[[ Given records, beginning ]]

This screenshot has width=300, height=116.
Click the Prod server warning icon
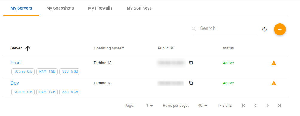tap(274, 63)
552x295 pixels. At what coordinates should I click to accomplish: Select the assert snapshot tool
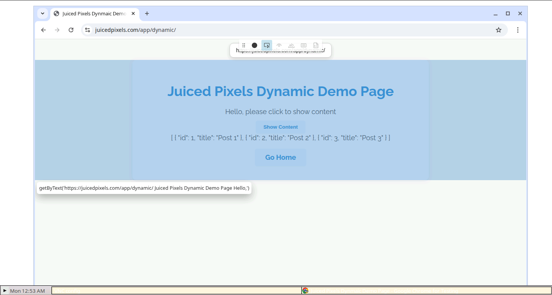pos(316,45)
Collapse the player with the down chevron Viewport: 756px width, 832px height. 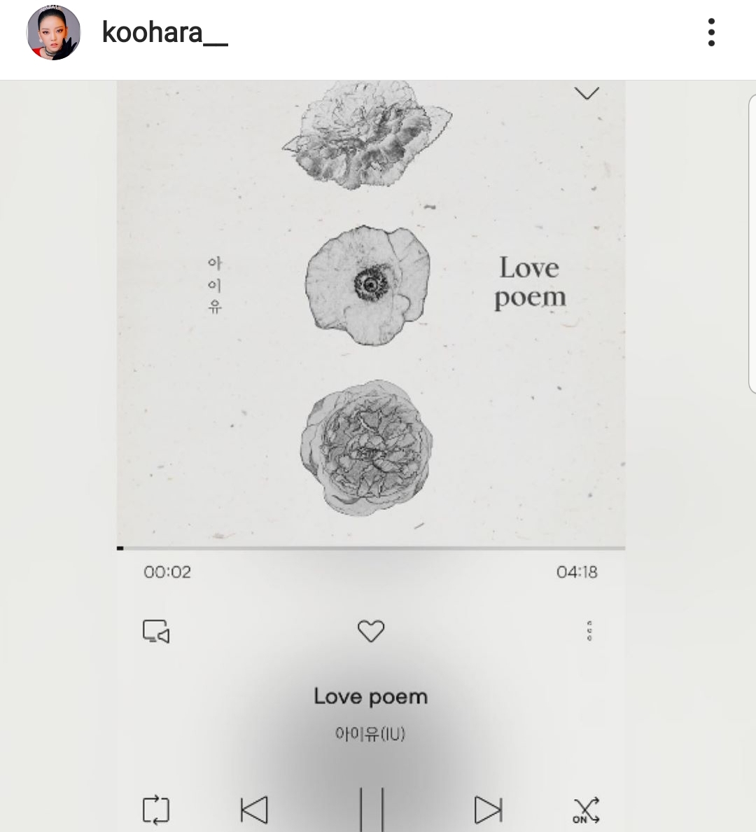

[[ Given records, end ]]

Please output the entries above exactly, leaving out every picture.

This screenshot has width=300, height=116.
Click the Prod server warning icon
tap(274, 63)
552x295 pixels. At what coordinates should I click to accomplish: Select the assert snapshot tool
pos(316,45)
Collapse the player with the down chevron Viewport: 756px width, 832px height. 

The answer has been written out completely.